|
Date Published: 2001-02-16
During the growth curve of every Perl hacker they come to managing
complex data structures like hash of hashes and lists of lists, etc. They
usually get the hang of it with help from
perllol,
perldsc, some good
books, usenet, #perl and whatever other resources they can find. But one
subtle Perl feature seems to trip many of them up and that is the
subject of this tutorial.
Let's say you create a data structure like this:
[Code]
$HoH = {
'foo' => {
'x' => 23,
},
'bar' => {
'y' => 18,
},
} ;
|
We can print this using Data::Dumper.
[Code]
use Data::Dumper ;
print Dumper $HoH ; |
and we see:
[Output]
$VAR1 = {
'foo' => {
'x' => 23
},
'bar' => {
'y' => 18
}
};
|
which is what we expect.
But now we try to see if there is a entry for $HoH->{'baz'}{'z'} which
we know doesn't exist. And we are smart enough to test it with exists:
[Code]
print "baz->z doesn't exist\n"
unless exists $HoH->{'baz'}{'z'} ;
print Dumper $HoH ;
|
But when we look at the data structure again we see:
[Output]
$VAR1 = {
'foo' => {
'x' => 23
},
'baz' => {},
'bar' => {
'y' => 18
}
};
|
Where did that 'baz' entry come from? We never created it? Or did we?
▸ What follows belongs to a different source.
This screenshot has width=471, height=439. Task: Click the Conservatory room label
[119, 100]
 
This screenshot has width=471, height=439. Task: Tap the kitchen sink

What happened is that Perl saw that $HoH->{'baz'} was being used as a
hash reference (referring to a hash with 'z' as the key) and that
$HoH->{'baz'} was not defined (actually it doesn't exist either) so Perl
created it for you. That is called autovivification which means bringing
to life automagically!
Here is the same concept but with anonymous arrays instead of hashes:
[Code]
$LoL = [
[ 2, 4, 6 ],
[ 3, 5, 7 ],
] ;
print Dumper $LoL ;
|
[Output]
$VAR1 = [
[
2,
4,
6
],
[
3,
5,
7
]
];
|
[Code]
print "[2][1] isn't defined\n"
unless defined $LoL->[2][1] ;
|
[Output]
[Code]
[Output]
$VAR1 = [
[
2,
4,
6
],
[
3,
5,
7
],
[]
];
|
Notice the anonymous array created in $LoL->[2]! It just got
autovivified because the code assumed it had to exist and Perl created
it for you.
Here is another example which is a common idiom and confuses some
newbies:
[Code]
$list_ref = undef ;
push @{$list_ref}, 1 .. 4 ;
print Dumper $list_ref ;
|
[Output]
Note that undef is only assigned to $list_ref for this example. In
normal code it would probably be a my'ed variable and start out
undefined. Without autovivification you would have to assign an empty
anonymous array to $list_ref first.
[Code]
$list_ref = [] ;
push @{$list_ref}, 1 .. 4 ;
|
A variant on that would be:
[Code]
push @{$list_ref ||= []}, 1 .. 4 ;
|
That initializes $list_ref to []
if it is false (most likely it was undefined as in the above cases).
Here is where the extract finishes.